此 Cypher 查询旨在根据地理坐标(纬度和经度)计算不同 Address 节点之间的距离。此查询的独特之处在于它使用 point.distance 函数直接在查询中计算距离,并使用 ID(a1) > ID(a2) 来避免重复比较。

// Calculate the distance between Address Nodes
MATCH (a1:Address), (a2:Address)
WHERE ID(a1) > ID(a2)
RETURN a1.FullAddress AS FullAddress1, a2.FullAddress AS FullAddress2,
       point.distance(point({ latitude: a1.Latitude, longitude: a1.Longitude }),
       point({ latitude: a2.Latitude, longitude: a2.Longitude })) AS DistanceInMeters

4.1.1. 此查询的作用是什么?

  1. MATCH (a1:Address), (a2:Address):查询的这部分匹配所有带有 Address 标签的节点。使用两个独立的变量 a1 和 a2 来表示这些 Address 节点。

  2. WHERE ID(a1) > ID(a2):此条件确保查询不会将地址与自身进行比较,并通过基于其内部 Neo4j ID 确保 a1 和 a2 相互独立来避免重复比较。

  3. RETURN a1.FullAddress AS FullAddress1, a2.FullAddress AS FullAddress2:查询的这部分返回两个被比较节点的完整地址,并将其重命名为 FullAddress1 和 FullAddress2 以便于解释。

  4. point.distance(point({ latitude: a1.Latitude, longitude: a1.Longitude }), point({ latitude: a2.Latitude, longitude: a2.Longitude })) AS DistanceInMeters:这是查询的核心部分,用于计算两个地址节点之间的地理距离。

    1. point({ latitude: a1.Latitude, longitude: a1.Longitude }) 根据 a1 的纬度和经度构建一个点。

    2. point({ latitude: a2.Latitude, longitude: a2.Longitude }) 对 a2 进行同样的操作。

    3. point.distance() 然后用于计算这两个点之间的距离(以米为单位)。

4.2. 地址节点相似度评分

这个复杂的 Cypher 查询旨在根据多个属性(如地址行和邮政编码)计算不同 Address 节点之间的相似度分数。该查询使用 APOC (Awesome Procedures On Cypher) 库的 apoc.cypher.mapParallel2 函数并行执行相似度评分,从而提高性能。Levenshtein 算法测量文本相似度,从而可以对地址字段进行细致的比较。该查询还结合了多层选择逻辑,以确保高质量的相似度匹配。

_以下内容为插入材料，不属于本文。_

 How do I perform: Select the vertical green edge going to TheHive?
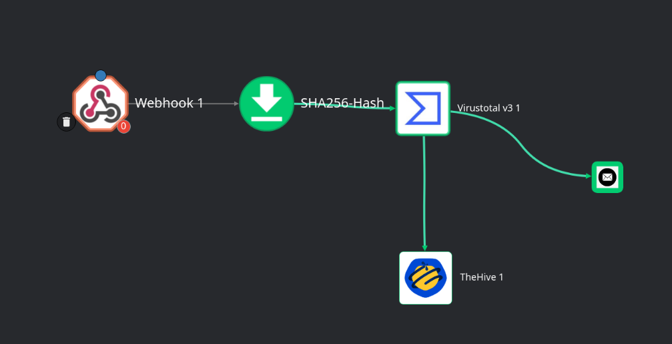click(x=424, y=194)

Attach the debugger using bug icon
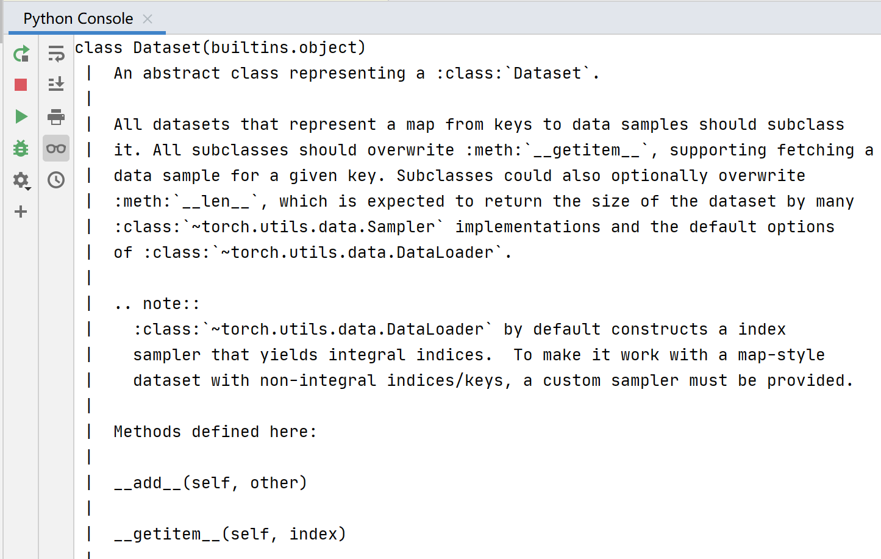21,148
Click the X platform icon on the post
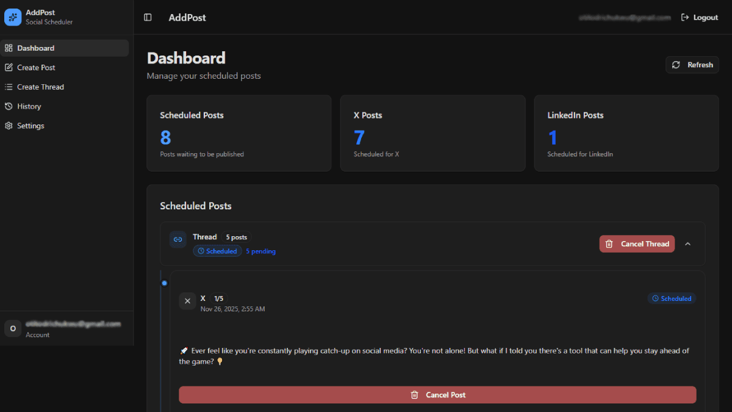 pos(187,301)
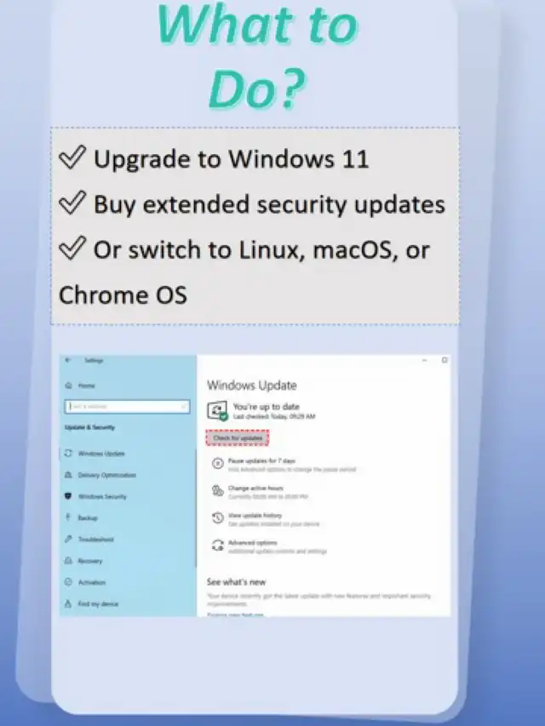This screenshot has width=545, height=726.
Task: Open Change active hours option
Action: click(255, 489)
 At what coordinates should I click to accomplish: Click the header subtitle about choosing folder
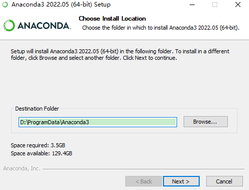tap(160, 28)
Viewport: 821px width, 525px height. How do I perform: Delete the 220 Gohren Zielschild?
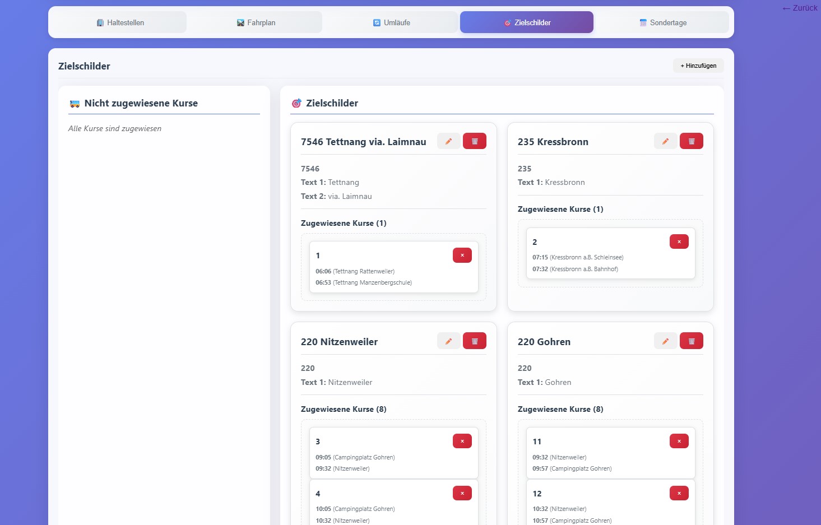691,340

// Parallel Similarity Scoring Version
MATCH (a:Address)
WITH COLLECT(DISTINCT(left(a.RegAddressPostCode, 3))) AS postcodes
CALL apoc.cypher.mapParallel2("
    MATCH (a:Address), (b:Address)
        WHERE id(a) > id(b) AND a.RegAddressPostCode STARTS WITH _ AND b.RegAddressPostCode STARTS WITH _
        // Pass Variables
        WITH a, b,
        // Build similarity scores
        apoc.text.levenshteinSimilarity(a.RegAddressAddressLine1, b.RegAddressAddressLine1) AS line_1_sim,
        apoc.text.levenshteinSimilarity(a.RegAddressAddressLine2, b.RegAddressAddressLine2) AS line_2_sim,
        apoc.text.levenshteinSimilarity(a.RegAddressAddressLine1, b.RegAddressAddressLine2) AS a_b_line_1,
        apoc.text.levenshteinSimilarity(a.RegAddressAddressLine2, b.RegAddressAddressLine1) AS b_a_line_1,
        apoc.text.levenshteinSimilarity(a.RegAddressPostCode, b.RegAddressPostCode) AS post_sim,
        apoc.text.levenshteinSimilarity(a.FullAddress, b.FullAddress) AS full_address_sim
        WITH a, b, line_1_sim, line_2_sim, a_b_line_1, b_a_line_1, post_sim, full_address_sim, ((line_1_sim + line_2_sim) / 2) as add_1_2_calculation

        // Selection logic //

        // Limit the similarity of the full address
        WHERE full_address_sim > 0.6

        // Postcodes can not be too far apart
            AND post_sim > 0.7
            // Looks at addresses that have prefixes, e.g. 37 ALBYN PLACE vs COMPANY NAME 37 ALBYN PLACE
            // This addition pushes the address into Line 2
            AND ((line_1_sim = 1 OR a_b_line_1 = 1 OR b_a_line_1 = 1) AND post_sim > 0.85)
            AND NOT (add_1_2_calculation > 0.6 AND full_address_sim > 0.91 AND post_sim > 0.9)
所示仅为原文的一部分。